Reading, Talking, Listening, Pondering, Reflecting Day and Night
Lessons from the Woman with the Issue of Blood
- What the woman with the issue of blood did physically, we do spiritually.
- We touch Jesus through the Scripture.
- Scriptural meditation is not a tactic to get things, but a practice we adopt to see Him.
- Once we can see Him as a healer through the Scripture, faith to be healed is not far away.
- Mark 5:25-34
- In this passage we see a woman resembling people who have suffered from Corona:
- Urgent physical condition
- Persistent confidence in medical professionals
- Worsening symptoms
- Most people would not think twice about people in this scenario other than to have pity and to root for their recovery.
- Except for the most skeptical of us, their situations would not generate cynicism, doubt or criticism about health care professionals.
- On the other hand, there are countless others who would be quick to criticize, doubt or become cynical about people who sought God for healing without seeing a result.
Trusting God vs. Trusting Man
- The scripture has stern warnings for people who abandon their trust in the Lord to turn to humans:
- Trusting God does not mean that we abandon everything that’s natural. It just means that our trust is ultimately in the Creator, not the creation:
- I Timothy 6:17 (NLT)
- I Timothy 4:8 (NLT)
- God can heal us through natural and supernatural means; we don’t want to abandon either one.
- Our trust should remain in the Lord.
- However, this means that we must remain open to however He chooses to heal us, whether it be natural, spiritual or both.
- When we close ourselves off either from God’s spiritual provision or His natural provision, we are abandoning our trust in the Lord.
- By predetermining how God heals us, we are putting our trust in man.
The You Factor
- On the other hand, while it is not our place to determine how God heals us, we do play a role in whether He heals us.
- There is a “You” factor.
- However, by “You” factor, I’m not blaming sick or dead people for not having enough faith.

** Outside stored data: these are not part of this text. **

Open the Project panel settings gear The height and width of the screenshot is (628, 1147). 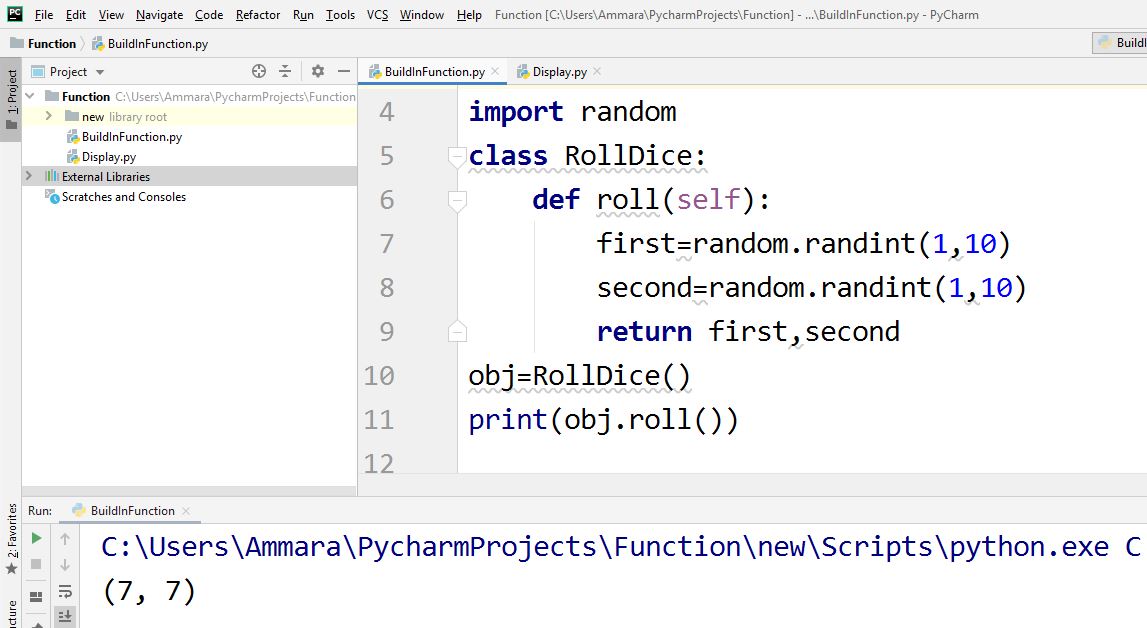tap(318, 71)
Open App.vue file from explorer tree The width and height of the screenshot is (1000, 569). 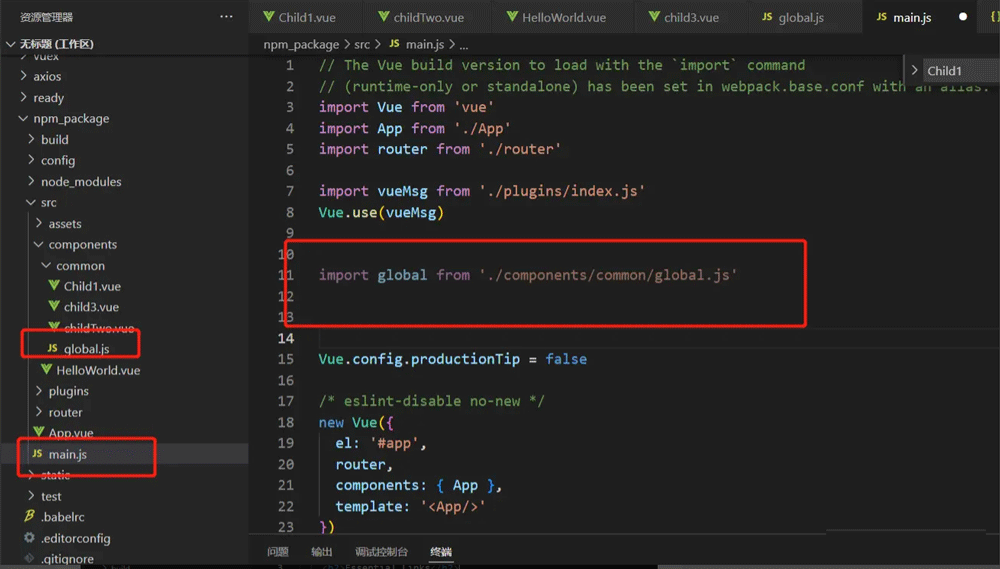(x=71, y=433)
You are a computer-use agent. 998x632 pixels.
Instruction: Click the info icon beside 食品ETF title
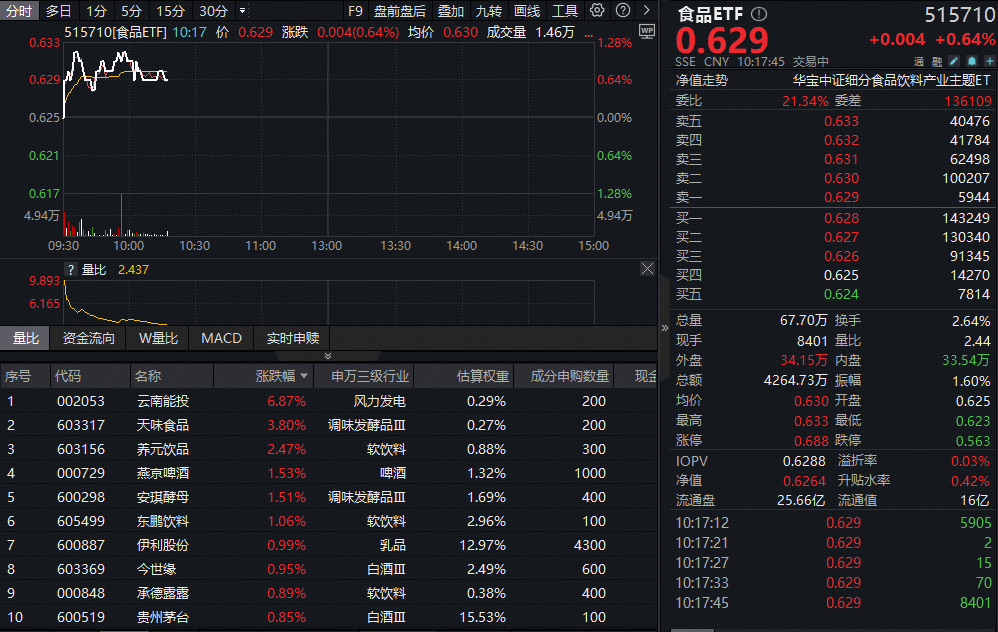[x=759, y=14]
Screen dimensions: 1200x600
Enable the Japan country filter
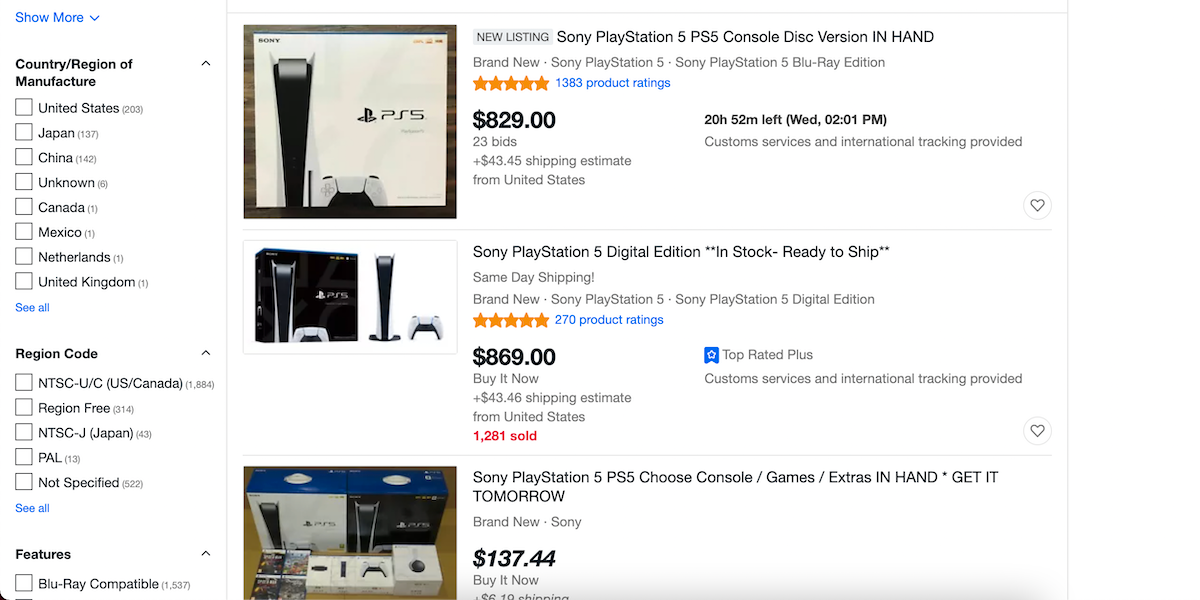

Nor am I blaming the loved ones of sick or dead people for not having enough faith.
- For starters, quantity of faith is not the emphasis of Scripture (Luke 17:5)
- The size of your faith doesn’t matter if you don’t use it.
- Persistence of faith is far more important than size.
- It is our responsibility to use the faith we have.
- Hence by “You” Factor I mean two things:
- God does not believe for us.
- God does not persist for us.
- Mark 5:27-34
- The woman was clearly as committed to the supernatural as she was to the natural:
- Enduring pain and fatigue from the bleeding
- Bundling herself up to minimize or prevent bleeding in the streets
- Pressing through a crowd that was thronging Jesus
- Violating laws that required her not to be out in public
- Enduring public embarrassment
- The woman’s pursuit of Jesus represents our pursuit of Jesus through the Word.
- We don’t fight physical barriers to Jesus.
- We fight mental, emotional and spiritual barriers to Jesus.
- We fight
- fear
- worry
- anxiety
- cynicism
- doubt
- unbelief
- bad reports from the doctor
- bad reports from the news
- discouraging words from friends and family
- unanswered prayers from last year
- reports about other people who did not make it
- All of these barriers are tools by the enemy to challenge God’s credibility.
- However, like Jesus, when the enemy taunts us with lies, we must respond with the Word.
- That means say it out loud.
- When the woman with the issue of blood talks, it is her faith speaking.
- Mark 5:29-30
- Jesus did not decide to heal her.
- She simply accessed what was available to her as a daughter of Abraham.
- Hence, this healing was clearly not designed by Jesus to be demonstrative.
- The healing was just a natural extension of who He was.
- Mark 5:31-34
- The faith that healed the woman was not the faith of Jesus, but the faith of the woman.